(Collected data entries)
++++++++

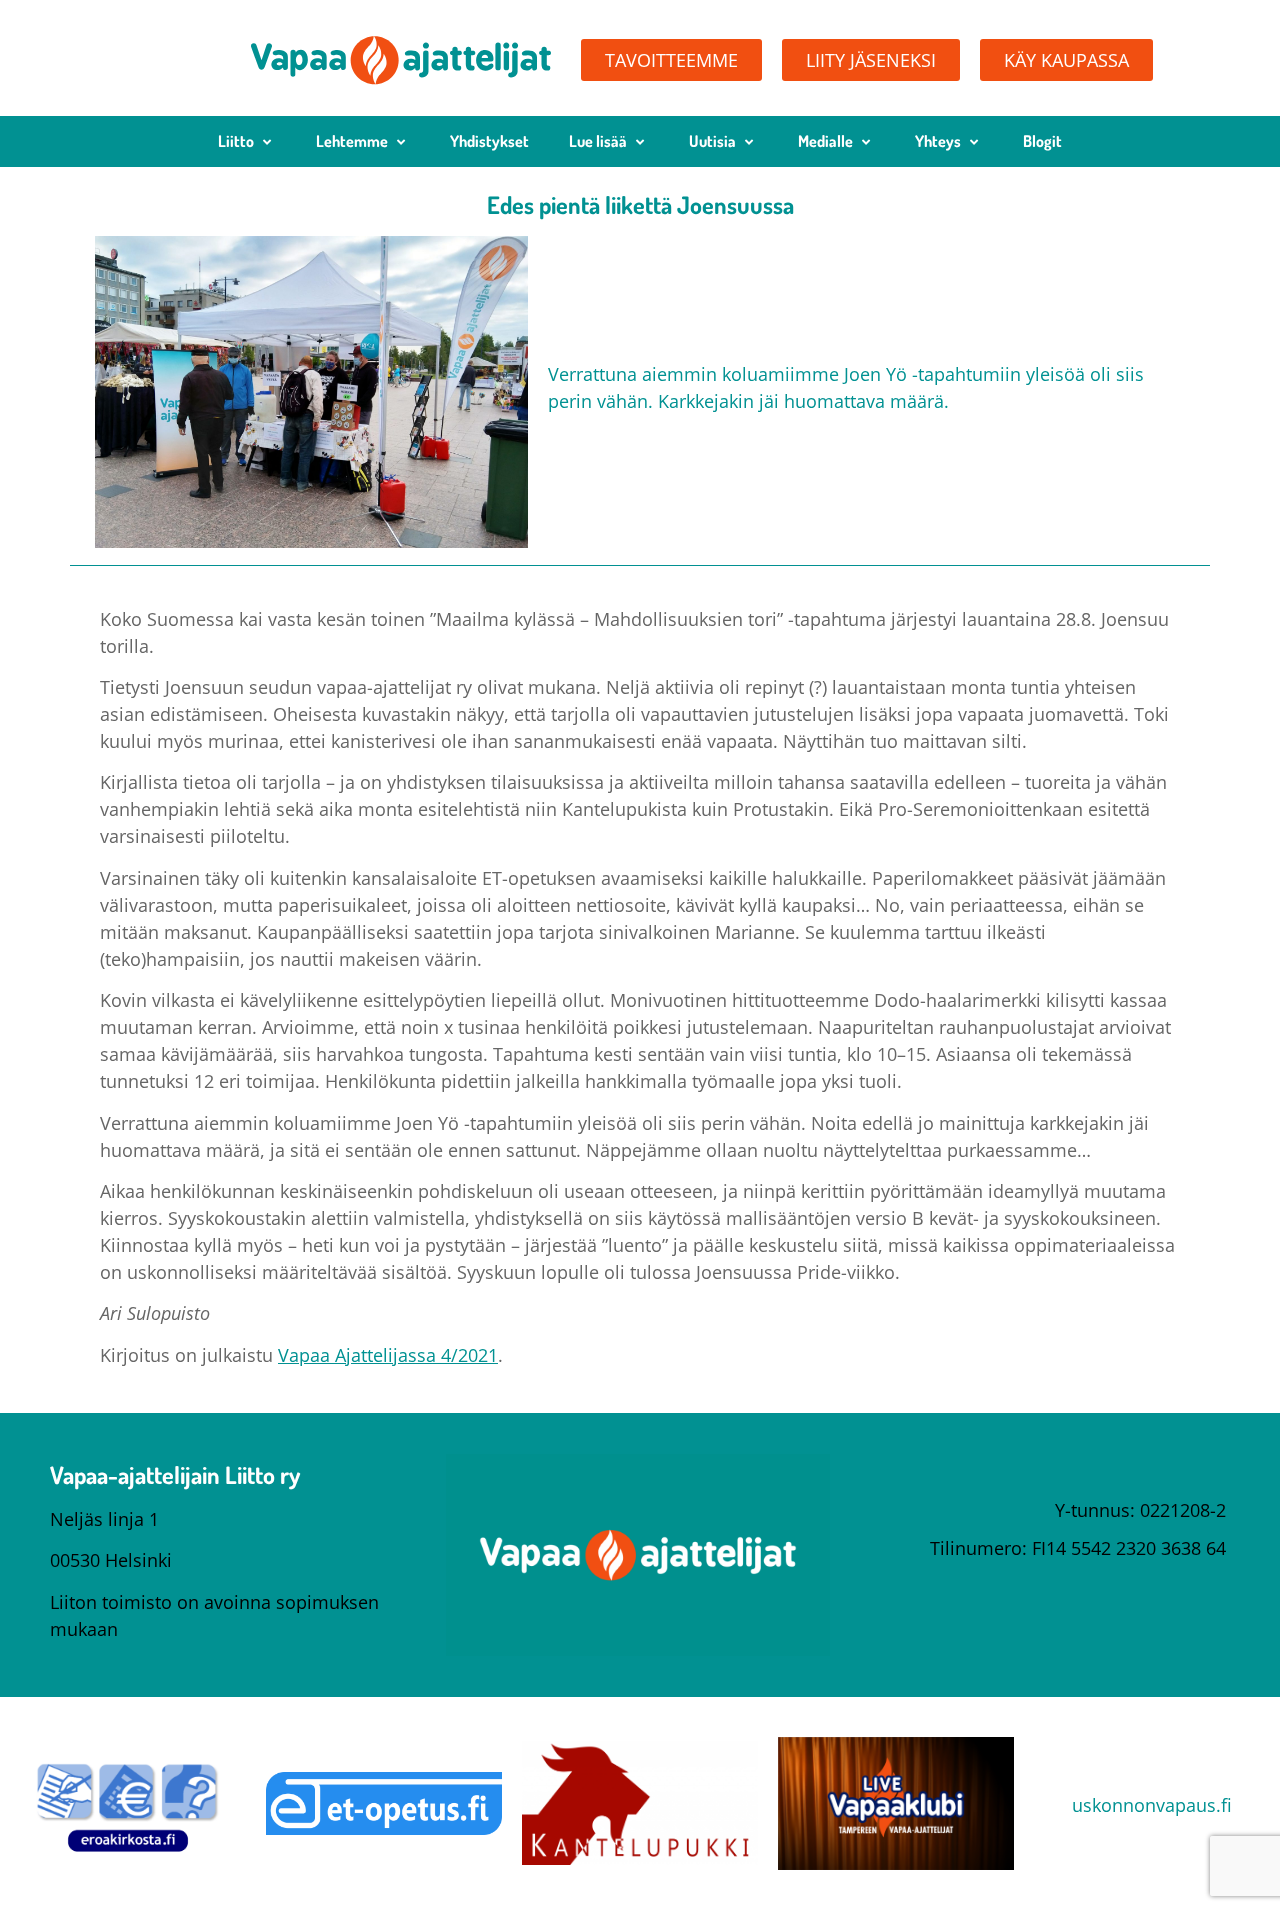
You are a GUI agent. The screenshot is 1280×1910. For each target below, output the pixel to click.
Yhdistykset (489, 141)
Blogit (1042, 141)
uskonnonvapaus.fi (1152, 1805)
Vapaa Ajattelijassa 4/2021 (388, 1355)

++++++++

Task item:
The entries above, without their pictures, should be written out exactly.

Answer box:
You are a GUI agent. The screenshot is 1280×1910. For each target below, output the pixel to click.
Yhdistykset (489, 141)
Blogit (1042, 141)
uskonnonvapaus.fi (1152, 1805)
Vapaa Ajattelijassa 4/2021 (388, 1355)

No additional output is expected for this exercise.